図3に示すように、ストローク規制部材15は、ヒンジ15aを介して互いに揺動可能に一体連結された第1周壁部15b及び第2周壁部15cを備え、該第1周壁部15b及び第2周壁部15cのそれぞれにおけるヒンジ15aと反対側の端部を互いに嵌合させることで、環状をなすように形成されている。具体的には、第1周壁部15b側の端部に形成した鉤状の突片15dに、第2周壁部15c側の端部に形成した平板状の突片15eを嵌合させるようになっている。なお、このような構成に代えて、
図4に示すように、第1周壁部15b側の端部に形成した突片の孔部15fに、第2周壁部15c側の端部に形成した突片が有する爪部15gを挿入することで、嵌合させるようにしてもよい。また、ストローク規制部材15は、内周面に複数の縦リブ15hを有している。
【0021】
図1〜
図2に示したように、ストッパー部材16は、内筒部2cに着脱自在なC字状の嵌合壁部16aと、嵌合壁部16aに一体に成形された平面視T字状の把手16bを備えている。

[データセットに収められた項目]
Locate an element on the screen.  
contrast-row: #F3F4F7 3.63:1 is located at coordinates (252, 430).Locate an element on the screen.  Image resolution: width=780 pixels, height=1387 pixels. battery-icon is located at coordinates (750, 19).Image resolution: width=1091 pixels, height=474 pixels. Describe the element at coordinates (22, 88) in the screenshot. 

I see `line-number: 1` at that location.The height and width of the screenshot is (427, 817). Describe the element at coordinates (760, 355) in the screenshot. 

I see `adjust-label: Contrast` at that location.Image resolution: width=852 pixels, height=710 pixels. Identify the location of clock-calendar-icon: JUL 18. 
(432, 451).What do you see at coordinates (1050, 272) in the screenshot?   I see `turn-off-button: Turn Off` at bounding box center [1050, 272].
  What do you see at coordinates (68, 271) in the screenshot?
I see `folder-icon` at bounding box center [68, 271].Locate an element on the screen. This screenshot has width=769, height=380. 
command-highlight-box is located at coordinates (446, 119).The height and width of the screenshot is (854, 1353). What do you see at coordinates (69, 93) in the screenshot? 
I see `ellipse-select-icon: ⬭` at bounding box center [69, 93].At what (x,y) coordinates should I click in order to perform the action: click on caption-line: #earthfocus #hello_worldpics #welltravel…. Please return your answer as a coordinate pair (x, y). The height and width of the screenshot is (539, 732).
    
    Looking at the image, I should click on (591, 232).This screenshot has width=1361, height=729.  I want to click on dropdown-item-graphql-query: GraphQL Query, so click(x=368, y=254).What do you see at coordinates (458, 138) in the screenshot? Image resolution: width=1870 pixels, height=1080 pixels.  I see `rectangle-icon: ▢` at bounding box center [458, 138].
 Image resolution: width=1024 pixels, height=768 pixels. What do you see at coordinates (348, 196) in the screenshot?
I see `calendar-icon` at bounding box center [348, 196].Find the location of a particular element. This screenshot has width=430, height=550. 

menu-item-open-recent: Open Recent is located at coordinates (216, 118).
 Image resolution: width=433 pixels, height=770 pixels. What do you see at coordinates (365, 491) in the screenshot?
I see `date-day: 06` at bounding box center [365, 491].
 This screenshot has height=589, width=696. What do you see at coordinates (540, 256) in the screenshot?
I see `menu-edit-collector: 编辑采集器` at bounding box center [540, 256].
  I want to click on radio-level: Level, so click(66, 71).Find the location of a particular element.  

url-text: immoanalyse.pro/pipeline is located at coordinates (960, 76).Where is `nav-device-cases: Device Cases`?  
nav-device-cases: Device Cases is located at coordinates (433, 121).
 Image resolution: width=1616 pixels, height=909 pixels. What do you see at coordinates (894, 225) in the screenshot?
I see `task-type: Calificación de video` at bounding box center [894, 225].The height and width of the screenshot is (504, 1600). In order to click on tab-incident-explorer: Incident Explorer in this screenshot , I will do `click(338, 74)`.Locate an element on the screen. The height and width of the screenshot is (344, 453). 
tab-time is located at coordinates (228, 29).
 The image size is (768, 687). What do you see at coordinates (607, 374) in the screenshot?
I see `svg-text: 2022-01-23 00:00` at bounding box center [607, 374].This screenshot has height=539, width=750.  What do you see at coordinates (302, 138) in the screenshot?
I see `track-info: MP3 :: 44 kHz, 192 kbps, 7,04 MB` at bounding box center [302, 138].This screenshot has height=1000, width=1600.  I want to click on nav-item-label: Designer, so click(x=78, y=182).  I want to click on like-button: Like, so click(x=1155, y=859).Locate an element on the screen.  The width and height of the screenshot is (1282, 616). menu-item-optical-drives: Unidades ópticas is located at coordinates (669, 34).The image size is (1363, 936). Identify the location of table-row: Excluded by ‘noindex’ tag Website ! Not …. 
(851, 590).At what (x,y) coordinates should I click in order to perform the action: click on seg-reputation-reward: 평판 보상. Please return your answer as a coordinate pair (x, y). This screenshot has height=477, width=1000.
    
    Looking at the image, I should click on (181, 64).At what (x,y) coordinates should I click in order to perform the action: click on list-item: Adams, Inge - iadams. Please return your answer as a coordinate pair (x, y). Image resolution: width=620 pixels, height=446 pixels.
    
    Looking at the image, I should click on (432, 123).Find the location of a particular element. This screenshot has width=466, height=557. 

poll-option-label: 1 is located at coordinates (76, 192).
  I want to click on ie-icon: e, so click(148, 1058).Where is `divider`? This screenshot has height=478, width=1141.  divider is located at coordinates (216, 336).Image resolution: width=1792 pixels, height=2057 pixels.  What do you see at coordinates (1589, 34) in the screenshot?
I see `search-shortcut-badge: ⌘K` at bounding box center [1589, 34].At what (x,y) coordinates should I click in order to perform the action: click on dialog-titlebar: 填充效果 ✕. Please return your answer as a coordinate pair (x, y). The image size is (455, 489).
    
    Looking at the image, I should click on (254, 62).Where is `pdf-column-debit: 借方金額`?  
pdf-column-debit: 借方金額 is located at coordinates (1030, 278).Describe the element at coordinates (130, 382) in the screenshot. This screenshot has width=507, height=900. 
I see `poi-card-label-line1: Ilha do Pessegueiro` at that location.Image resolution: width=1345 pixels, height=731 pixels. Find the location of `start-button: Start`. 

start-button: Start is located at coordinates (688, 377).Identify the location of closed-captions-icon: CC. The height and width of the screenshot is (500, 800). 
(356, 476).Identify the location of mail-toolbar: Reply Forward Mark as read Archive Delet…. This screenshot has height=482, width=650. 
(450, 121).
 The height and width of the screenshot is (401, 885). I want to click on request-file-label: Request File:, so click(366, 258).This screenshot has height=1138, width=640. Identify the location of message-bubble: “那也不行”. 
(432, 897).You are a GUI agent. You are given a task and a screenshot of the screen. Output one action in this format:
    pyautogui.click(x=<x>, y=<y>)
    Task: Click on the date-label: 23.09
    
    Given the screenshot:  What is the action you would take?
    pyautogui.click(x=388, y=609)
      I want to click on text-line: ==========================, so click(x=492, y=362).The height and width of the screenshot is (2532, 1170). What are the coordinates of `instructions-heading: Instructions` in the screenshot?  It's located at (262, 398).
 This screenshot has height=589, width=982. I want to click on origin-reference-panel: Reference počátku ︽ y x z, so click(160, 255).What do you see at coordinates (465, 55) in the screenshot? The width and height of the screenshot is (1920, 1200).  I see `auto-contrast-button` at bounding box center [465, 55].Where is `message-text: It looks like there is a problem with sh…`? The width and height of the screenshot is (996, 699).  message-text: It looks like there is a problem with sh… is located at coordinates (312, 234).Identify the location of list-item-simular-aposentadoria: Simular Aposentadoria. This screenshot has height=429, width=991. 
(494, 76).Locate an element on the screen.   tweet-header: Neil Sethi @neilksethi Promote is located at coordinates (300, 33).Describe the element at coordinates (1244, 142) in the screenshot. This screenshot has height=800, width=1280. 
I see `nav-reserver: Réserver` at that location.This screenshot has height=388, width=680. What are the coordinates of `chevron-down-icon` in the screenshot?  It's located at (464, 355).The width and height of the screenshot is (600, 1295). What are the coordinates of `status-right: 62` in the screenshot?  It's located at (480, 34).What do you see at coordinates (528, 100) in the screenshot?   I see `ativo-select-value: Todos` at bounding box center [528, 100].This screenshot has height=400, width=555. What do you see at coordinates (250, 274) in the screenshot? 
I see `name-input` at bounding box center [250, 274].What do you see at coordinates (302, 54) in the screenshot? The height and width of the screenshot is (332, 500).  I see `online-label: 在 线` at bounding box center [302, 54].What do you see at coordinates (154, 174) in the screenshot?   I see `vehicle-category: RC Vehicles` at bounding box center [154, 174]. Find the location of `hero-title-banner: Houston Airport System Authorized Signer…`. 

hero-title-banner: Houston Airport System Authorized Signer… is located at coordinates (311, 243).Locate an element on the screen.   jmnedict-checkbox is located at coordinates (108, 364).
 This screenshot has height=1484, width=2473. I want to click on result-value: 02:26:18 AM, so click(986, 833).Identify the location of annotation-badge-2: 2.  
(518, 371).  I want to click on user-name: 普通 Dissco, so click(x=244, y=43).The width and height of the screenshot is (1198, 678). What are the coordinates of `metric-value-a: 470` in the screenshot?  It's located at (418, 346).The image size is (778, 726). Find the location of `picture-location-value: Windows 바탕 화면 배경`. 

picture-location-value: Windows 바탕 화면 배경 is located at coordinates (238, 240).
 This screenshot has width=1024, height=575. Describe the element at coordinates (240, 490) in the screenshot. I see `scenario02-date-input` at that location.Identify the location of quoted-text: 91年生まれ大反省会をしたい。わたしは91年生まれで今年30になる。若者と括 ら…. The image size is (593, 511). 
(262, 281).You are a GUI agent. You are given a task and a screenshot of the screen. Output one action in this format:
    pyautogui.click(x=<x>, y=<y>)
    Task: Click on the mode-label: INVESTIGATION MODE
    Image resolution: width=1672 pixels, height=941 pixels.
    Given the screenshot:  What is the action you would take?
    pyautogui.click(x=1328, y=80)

**作業依頼 1**
本文のうち、「図3に示すように、ストローク」から「の縦リブ15hを有している。」までを、両端を含めてそのまま書き写してください。
**作業依頼 2**
本文に基づいて、次の問いに答えてください。
(a) ストローク規制部材15が内周面に複数有しているものは何か。
(b) 第1周壁部15b側の端部に形成した突片15dはどのような形状か。
(c) ストッパー部材16の把手16bは平面視でどのような形状か。
**作業依頼 3**
本文で言及されている図をすべて挙げてください。
記録を参照する必要はありません。

**期待される出力 1**
図3に示すように、ストローク規制部材15は、ヒンジ15aを介して互いに揺動可能に一体連結された第1周壁部15b及び第2周壁部15cを備え、該第1周壁部15b及び第2周壁部15cのそれぞれにおけるヒンジ15aと反対側の端部を互いに嵌合させることで、環状をなすように形成されている。具体的には、第1周壁部15b側の端部に形成した鉤状の突片15dに、第2周壁部15c側の端部に形成した平板状の突片15eを嵌合させるようになっている。なお、このような構成に代えて、
図4に示すように、第1周壁部15b側の端部に形成した突片の孔部15fに、第2周壁部15c側の端部に形成した突片が有する爪部15gを挿入することで、嵌合させるようにしてもよい。また、ストローク規制部材15は、内周面に複数の縦リブ15hを有している。

**期待される出力 2**
(a) 縦リブ15h
(b) 鉤状
(c) T字状

**期待される出力 3**
図1、図2、図3、図4